Objectively, I should love Oslo- it’s a beautiful city- modern, vibrant and clean. Also, I’ve got the whole Norwegian heritage thing going on and when I saw lefse in the store, do you think I knew what to do with it? You betcha! I had butter & sugar lefse rolls to drink with my coffee on the train ride to Stockholm. I’m made for Norway!
I want a do-over. In July. Mom, you game?
The lesson learned is that while having our own apartment appears more expensive, we spend less money on food (and less overall) by buying groceries. And I don’t like sharing a bathroom with random Norwegian dudes. Sue me.
It happened in Copenhagen, too. We stayed in a cute apartment in the cool-hip-artsy-edgy area near the city center, and this attitude benefitted other parts of the city whether they deserved it or not. Objectively, Christiania is too dirty hippie to be hip and Orestad is too suburban mainstream to be edgy, yet I somehow glossed over this in my mental post-visit recap of Copenhagen = cool-hip-artsy-edgy. But true to the temperature linkage, the chilly winds also gave the city a slightly impersonal and cold feeling.
I hope I’m not going to be this literal for the entire trip.
The good news with all this cold weather is that it provides the perfect excuse to have hot chocolate.
Shout out to the friendly Danish folks at DFDS Ferries- our overnight cruise from Copenhagen to Oslo was great fun! Mom, tell Dad I ate the herring on the smorgasbord and I actually liked it.

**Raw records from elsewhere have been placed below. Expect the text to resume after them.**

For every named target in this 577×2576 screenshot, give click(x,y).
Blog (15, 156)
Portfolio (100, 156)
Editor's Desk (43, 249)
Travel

Only one minor mishap so far- I hurt my ankle after missing a step off the bike lane in Copenhagen (the sidewalk, bike lane and traffic lanes are all on slightly different elevations) and it still isn’t back to normal. Probably because we are averaging nearly 10 miles of walking per day (the only way I can eat all this bread) and I’m too obsessed with my daily mileage to rest it.